• _Work request_:
All of the data should be output character for character, except the pictures.

• _Input for this task_:
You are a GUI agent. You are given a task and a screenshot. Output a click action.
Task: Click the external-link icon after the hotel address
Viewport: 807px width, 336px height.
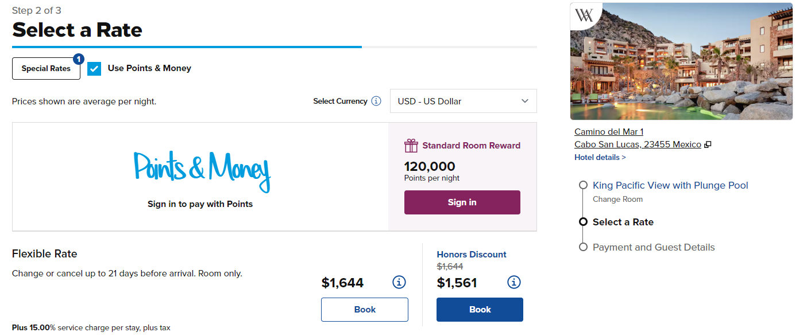point(708,144)
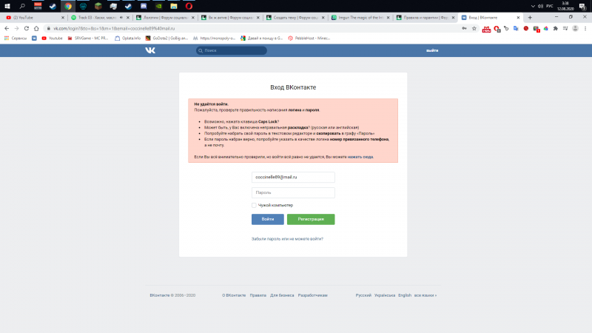The image size is (592, 333).
Task: Check the "Чужой компьютер" checkbox
Action: [x=254, y=205]
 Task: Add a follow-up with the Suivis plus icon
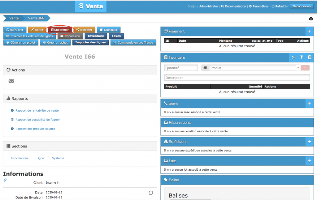(x=309, y=103)
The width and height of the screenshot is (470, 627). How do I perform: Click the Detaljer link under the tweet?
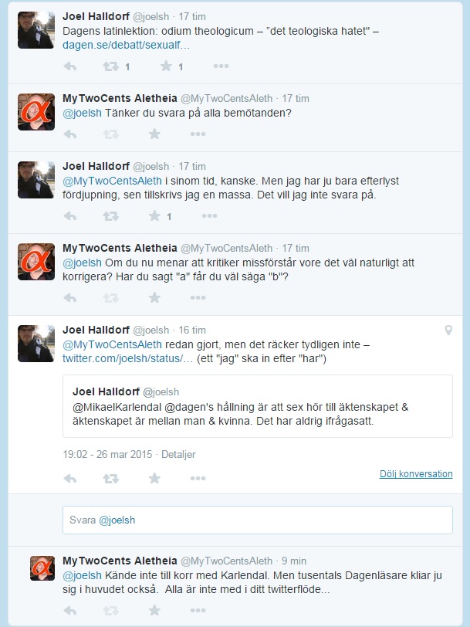pos(178,455)
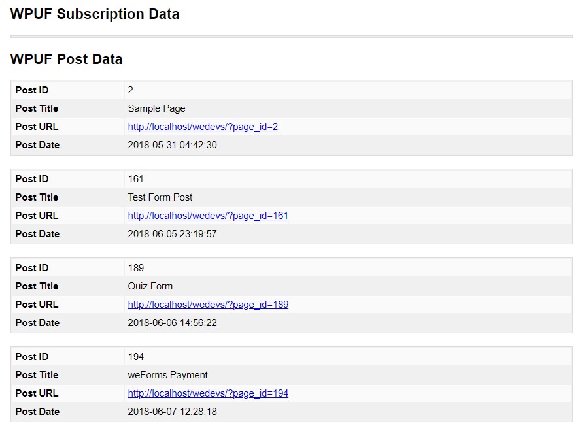Click the Post Title label above weForms Payment URL
Viewport: 582px width, 430px height.
pos(37,375)
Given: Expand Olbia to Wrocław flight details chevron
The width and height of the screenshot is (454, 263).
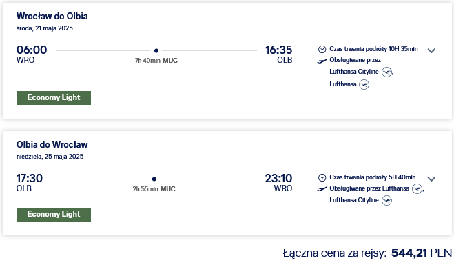Looking at the screenshot, I should (x=431, y=179).
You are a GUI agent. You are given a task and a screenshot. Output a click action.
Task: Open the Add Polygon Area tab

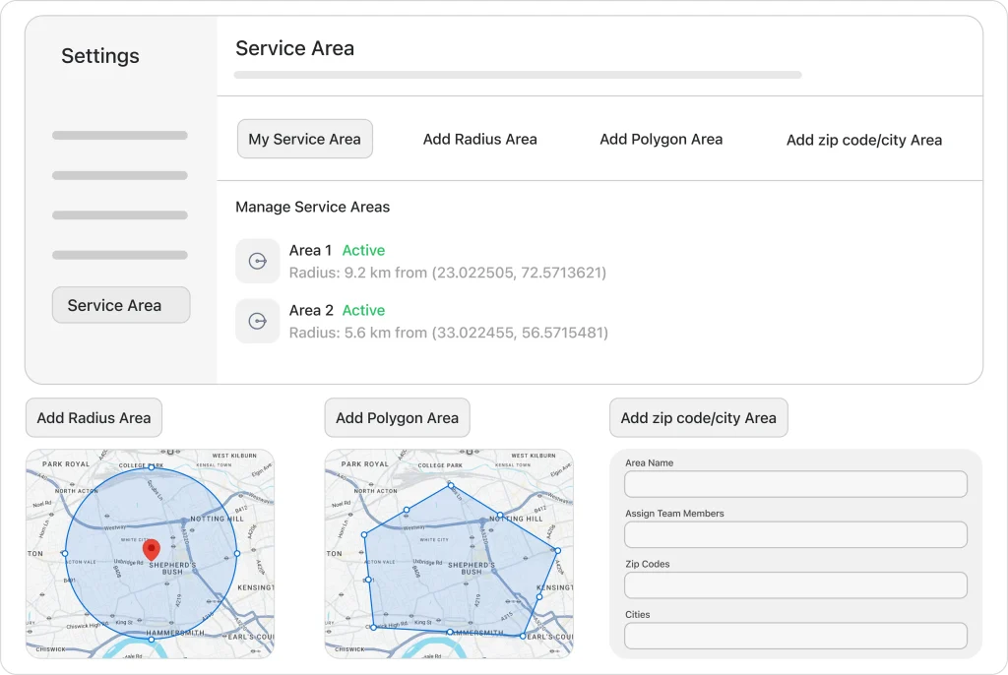point(661,139)
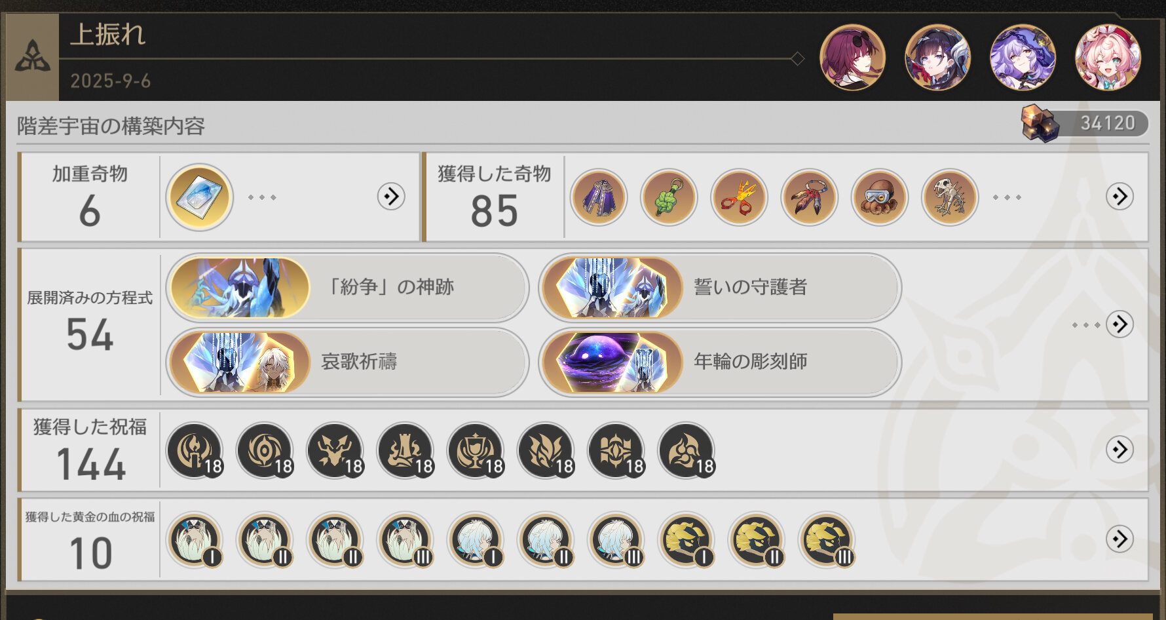Select the green knot curio icon
The width and height of the screenshot is (1166, 620).
coord(669,197)
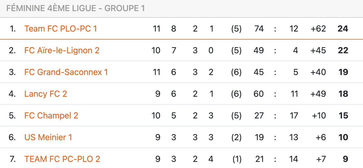Click US Meinier 1's +6 goal difference
Screen dimensions: 363x168
(320, 137)

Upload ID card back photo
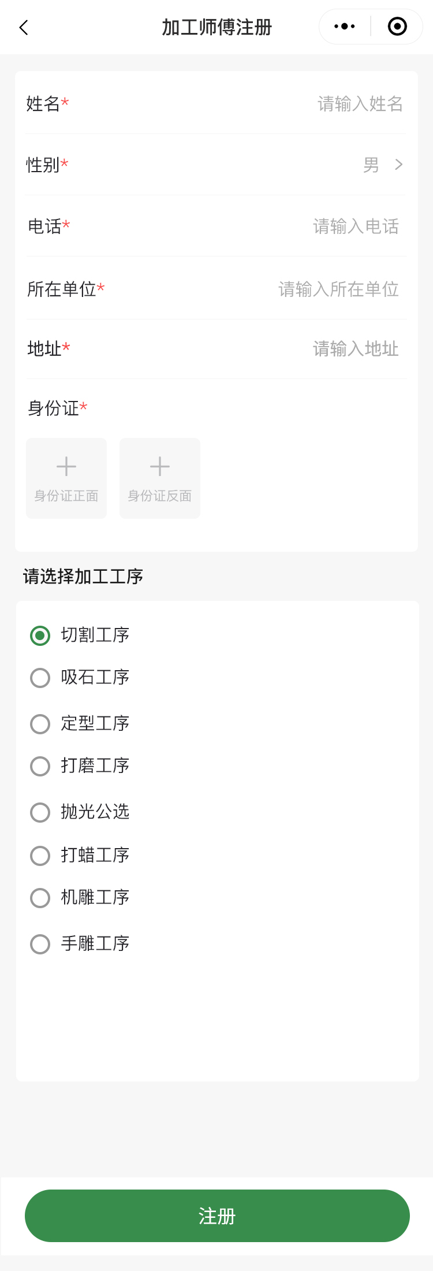160,478
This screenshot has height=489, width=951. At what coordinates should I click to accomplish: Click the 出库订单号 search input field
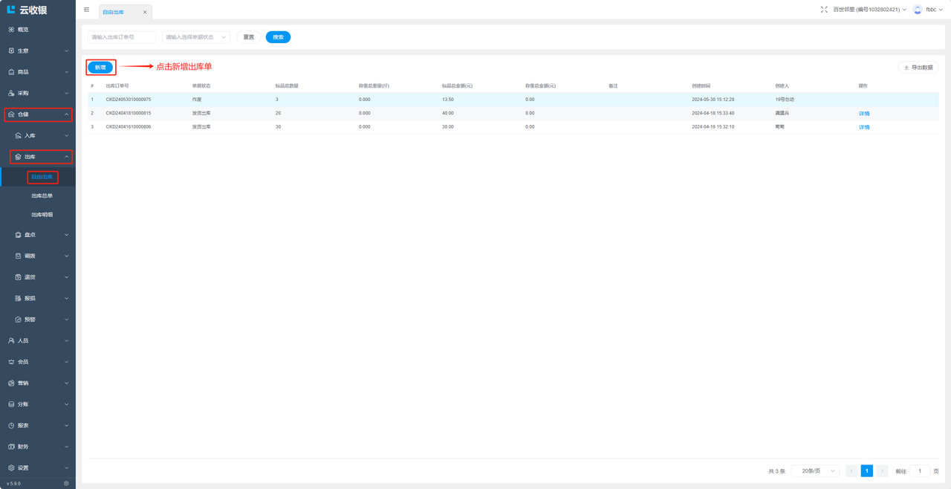(122, 37)
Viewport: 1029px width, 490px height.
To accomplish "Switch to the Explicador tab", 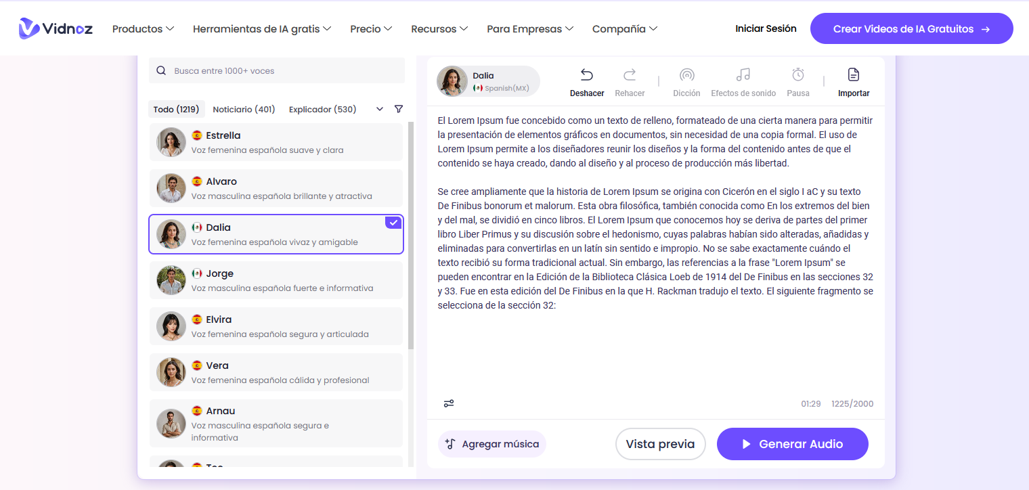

• _Answer for this exercise_:
You are a GUI agent. You are given a task and a screenshot. Output a click action.
Task: Click the external-link icon after the hotel address
Viewport: 807px width, 336px height.
point(708,144)
The image size is (592, 333).
Task: Check the "Чужой компьютер" checkbox
Action: [x=254, y=205]
 Task: Add a follow-up with the Suivis plus icon
(x=309, y=103)
The width and height of the screenshot is (470, 627). How do I perform: Click the Detaljer link under the tweet?
pos(178,455)
Click the Post Title label above weForms Payment URL
Viewport: 582px width, 430px height.
pos(37,375)
Given: Expand Olbia to Wrocław flight details chevron
The width and height of the screenshot is (454, 263).
Looking at the screenshot, I should (x=431, y=179).
You are a GUI agent. You are given a task and a screenshot. Output a click action.
Task: Open the Add Polygon Area tab

point(661,139)
Select the green knot curio icon
The width and height of the screenshot is (1166, 620).
coord(669,197)
Click US Meinier 1's +6 goal difference
Screen dimensions: 363x168
(320, 137)

Upload ID card back photo
160,478
This screenshot has height=489, width=951. At what coordinates should I click to accomplish: Click the 出库订单号 search input field
(122, 37)
Viewport: 1029px width, 490px height.
To accomplish "Switch to the Explicador tab", 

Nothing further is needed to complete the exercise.